Probe Puts Prosperity Teachings Under Critical Eye

One believer is bitter that the money she donated to several prominent ministries didn't bring about the material blessings the preachers had assured would come.

"I wanted to believe that God wanted to do something great with me like he was doing with them," said Cindy Fleenor, a 53-year-old accountant from Tampa, Fla., according to The Associated Press. "I'm angry and bitter about it. Right now, I don't watch anyone on TV hardly."

Fleenor wrote checks to Benny Hinn and Paula White - two popular televangelists - and pledged $500 a year to Joyce Meyer, another prominent evangelist. But Fleenor has yet to be showered with the riches that the preachers said would come as donors give.

The three preachers preach what critics call the "prosperity gospel," a highly criticized theology that teaches wealth is a sign of God's blessing. They encourage believers to donate and instill hope that they will experience prosperity. While they do not exclusively teach that God's riches mean money in people's wallets, it's still a key part of their sermons.

The "gospel of wealth" is denounced in many Christian circles. Still, many are flocking to the multi-million-dollar churches prosperity preachers have built to hear the positive messages and are faithfully giving in hopes of being blessed.

"More and more people are desperate and grasping at straws and want something that will alleviate their pain or financial crisis," said Michael Palmer, dean of the divinity school at Regent University, according to AP. "It's a growing problem."

Emerging church leader and author Brian McLaren says one of the prosperity teaching's attractions is that it doesn't dwell on traditional Christian themes o heaven and hell but on answering pressing concerns of the here and now, as reported by AP.

Richard Young, author of The Rise of Lakewood Church and Joel Osteen, has said that society today is overstressed and already believes they are living in Hell daily and thus is eager to embrace the messages that prosperity preachers like Osteen deliver.

But the teachings put too much emphasis on individual success and happiness, McLaren said.

"We've pretty much ignored what the Bible says about systemic injustice," he said.

Evangelist Meyer, who has improved her ministry's financial transparency in recent years, recently stressed the need for balance in the teachings.

A prosperity gospel "that solely equates blessing with financial gain is out of balance and could damage a person's walk with God," she said.

Prosperity teachings became prominent, mainly in Pentecostal and charismatic churches, with evangelists Oral Roberts and Kenneth Copeland - then, Kenneth Hagin - in the postwar era.

"What Oral did was develop a theology that made it OK to prosper," said David Edwin Harrell Jr., a Roberts biographer, according to AP. Harrell noted that Roberts and Copeland trained tens of thousands of evangelists with "health and wealth" theology - a message that resonated with an emerging middle class.

Money isn't the only thing people are blessed with, prosperity preachers say.

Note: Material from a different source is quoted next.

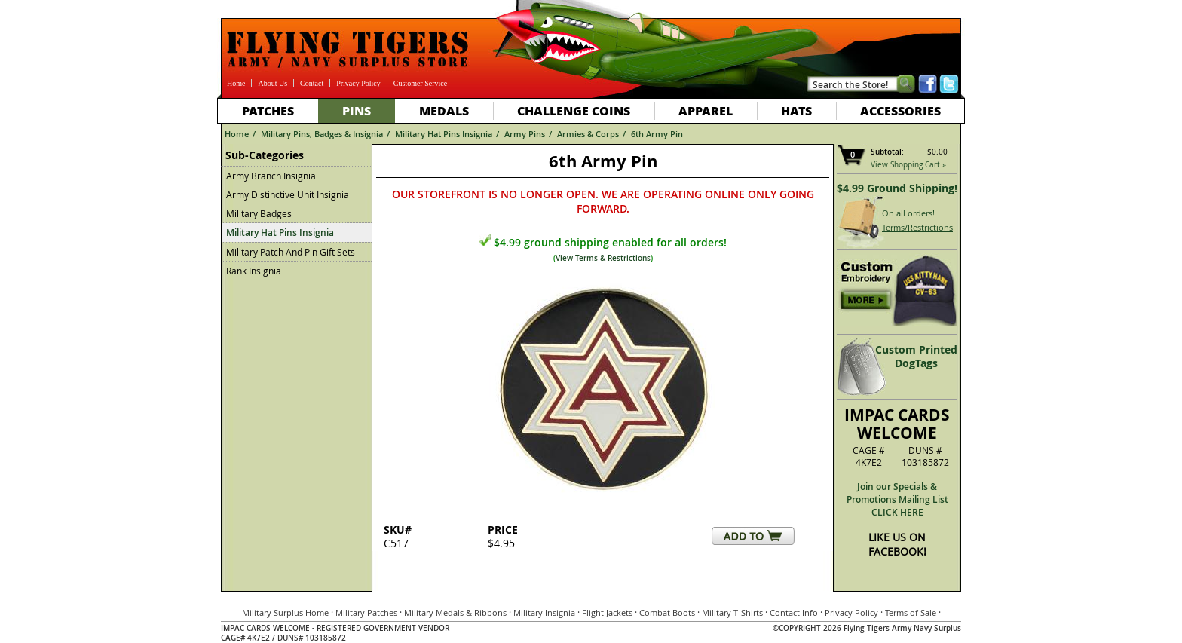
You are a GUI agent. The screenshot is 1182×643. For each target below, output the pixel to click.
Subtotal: (887, 152)
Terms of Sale (910, 612)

God's blessings extend to health, relationships and being able to help others.

Six prosperity preachers are currently under investigation for allegedly abusing their non-profit status to shield lavish lifestyles. Sen. Charles Grassley (R-Iowa) has requested financial statements and responses to questions about personal and organizational finances from ministries led by Paula and Randy White, Creflo Dollar, Eddie Long, Benny Hinn, Joyce Meyer, and Kenneth and Gloria Copeland. The deadline to turn over the papers was Dec. 6.

While Grassley has stressed that the investigation is about whether the ministries are playing by the rules and not about doctrine, some wonder if the probe can strictly keep off theology questions.

"How do you determine how much money a minister like this is able to make when the basic theology is that wealth is OK?" said the Rev. Adam Hamilton, a prosperity gospel critic, of United Methodist Church of the Resurrection in Kansas City, Miss. "That gets into theological questions."

Joyce Meyer is the only one of the six that has promised to fully cooperate with Grassley's probe. Kenneth and Gloria Copeland have turned in papers; lawyers for Randy and Paula White have asked for more time; recent contact has not been made by Benny Hinn who had agreed to respond by Dec. 12 but did not; and Creflo Dollar and Eddie Long have indicated they will not comply with Grassley's probe.